I am a bungler. I bungle my way through the day, through the night, through books, through music, through rock and roll shows, through pretty much everything. Example: Tonight, I flew to New Orleans, LA. I bungled my way over to over to baggage claim, bungled on out to the shuttle bus, bungled into Hertz, bungled into a Ford Explorer, and bungled my way over to the Courtyard Marriott in Metairie (even though I didn't have an address, didn't have my reservation number, and didn't have a map to tell me where to go). I just keep finding myself in places that I don't recall arranging for myself to be in. I'm here, in Metairie, LA. I didn't ask to come here. Tomorrow I'll be in three other towns that I've never planned on going to. I'm not worried about where they are. I don't care who I meet. I just hope that I'll be done with them by Wednesday night at 7:55, when I'll have to bungle down the jetway to a flight back to Chicago. Then I'll have to bungle over to the downtown Marriott so I can get up in the morning and bungle up a post office at 5 S. Wabash in Chicago.

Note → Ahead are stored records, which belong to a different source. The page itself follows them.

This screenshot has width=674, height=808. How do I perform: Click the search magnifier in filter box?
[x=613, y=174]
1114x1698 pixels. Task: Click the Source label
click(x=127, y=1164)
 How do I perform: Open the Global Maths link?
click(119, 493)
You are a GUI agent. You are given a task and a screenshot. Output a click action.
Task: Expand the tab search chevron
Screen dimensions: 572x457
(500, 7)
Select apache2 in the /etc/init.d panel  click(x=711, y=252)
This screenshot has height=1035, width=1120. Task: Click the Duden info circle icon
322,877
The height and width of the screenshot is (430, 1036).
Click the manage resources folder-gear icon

In other news, I've decided to take the summer off, with the exception of a few classes. I want to seriously take a shot at the following things:
1) Writing something, whether it be a book, a short story, or a few poems. Just as long as I produce something by the beginning of the fall semester. I just feel like there's a beautiful story or collection of words stuck in my head somewhere. I've been trying so hard over the past few years to knock them out, but nothing seems to be working. I get myself all worked up about a story, then re-read it and realize that it's absolute shit. I'm not a perfectionist.
2) Working out. I've only lifted weights and ran when I was in high school on the tennis team. I'm in terrible shape and I need to correct it. Without this job, I will be in one spot for long enough to get some kind of a routine down. I wonder what I'll look like if I do this.
3) Seriously begin work on a new band. I have had this deep, uncomfortable feeling that my band has been slowly falling apart. I had the same feeling after about three years of playing with my band in high school. I still can't tell if I'm right now, if I was right then, or if this is me just being paranoid. I worry too much about this kind of thing. The only thing that I can be sure of is the fact that I would like to try my hand at writing songs that don't necessarily have to sound a certain way. I know it sounds vague, but it makes sense to me.

That's it. Simple enough goals, not made on the pretense of a New Year. I know a few people who would laugh at these suggestions, and I know a few more who might find them a bit shocking, but none of that matters. I need to change some things about myself, and hopefully I'll have the time to get started on it this summer.

I am a work in progress. Please stand by.